6 Special Powers Trump Has Right Now

X Special Powers Trump Has Right Now

(ConservativeHub.com) – From the moment a president swears an oath of allegiance to the US Constitution until the time the next president repeats the cycle, that person holds an incredible amount of power in their hands. The founding fathers never designed the presidency to be the most powerful of the three branches of government. They are equal. Yet, the presidency holds prestige and the unique ability to serve the people in a way the other branches can’t.

Throughout President Trump’s term, the US Constitution granted formal powers to him. Over time, however, the presidency acquired informal powers as well.
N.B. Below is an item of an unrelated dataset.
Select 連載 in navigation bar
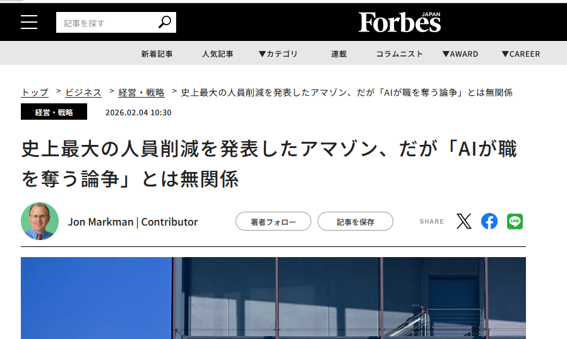Screen dimensions: 567x339 tap(339, 54)
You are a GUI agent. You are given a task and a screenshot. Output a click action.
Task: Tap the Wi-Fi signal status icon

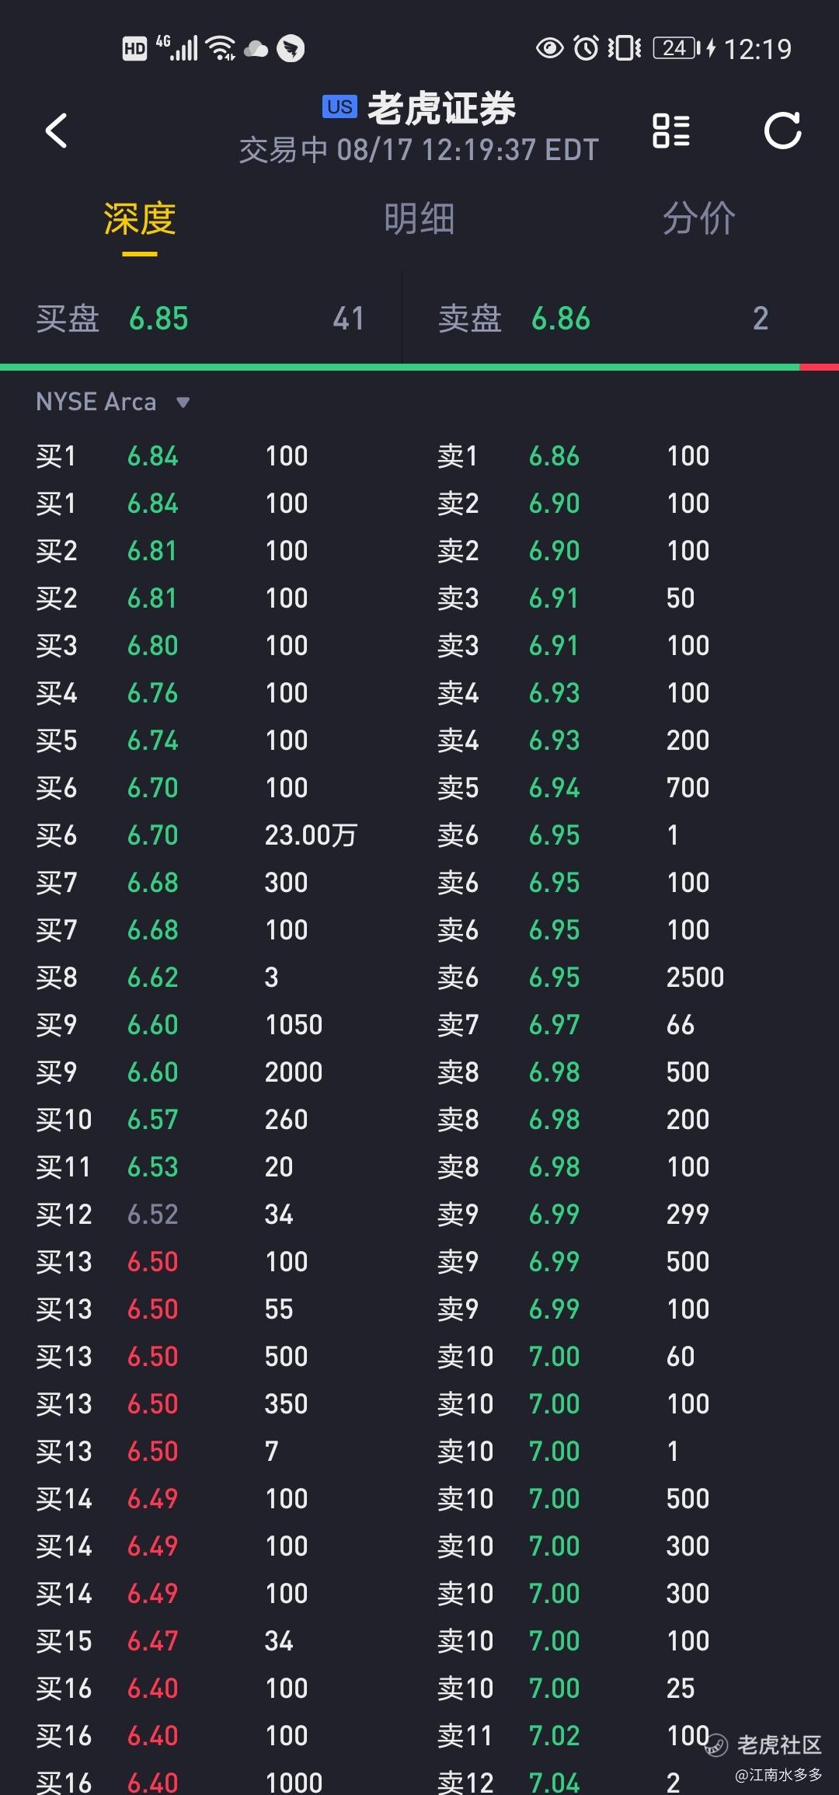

Congress gave some, and others were developed through the experiences of past presidents.

President Trump has six special powers at his disposal right now.

Negotiation with Foreign Powers

While the president has the authority to negotiate a treaty until the end of a term, it’s rarely politically advantageous. Right now, the most influence Trump has is to be a moderator between nations. For example, over the last number of months, the president brokered peace deals between Israel and several Arab nations.

The administration signaled more deals could be on the way, demonstrating his broad latitude and influence to work with nations to secure world peace.

Commander in Chief

The president is the Commander in Chief of the Armed Forces, overseeing approximately 1.3 million active-duty personnel and a $670 billion base military budget. At any moment, the president decides where military members and equipment are deployed and what weapons are used in the event of a strategic need.

Nuclear Weapons

President Trump is the only person who can access the secret codes to launch a nuclear weapon. Without his input, a weapon cannot be fired. The US military has approximately 5,800 nuclear warheads deployable by air, ground, ship, and submarine.

Veto Powers

President Trump has veto power to strike down bills he disagrees with between now and inauguration day. With numerous options when it comes to legislation, he could sign a bill into law, not sign one and allow it to become law without his signature, or veto it.

Several large bills are coming the president’s way before the end of the year. One is a massive defense bill the president is considering vetoing. As of December 18, no decision was made. A massive omnibus budget bill and a COVID-19 relief bill are also expected.


Up until the last second of his tenure, Trump has the power to pardon anyone convicted of a federal crime. The distinction is important because the president cannot pardon anyone convicted of a state felony crime.

Executive Orders

Of all the informal powers a president has, executive orders are the most powerful and versatile. President Trump has used them to provide short-term supplemental unemployment benefits, lower the cost of prescription drugs, and protect national forests.

The downside to executive orders is they are not permanent. Another president can keep, revise, or rescind any executive order.

While there are more presidential powers than these, President Trump is most likely to use these six during the final days of his first term in the White House.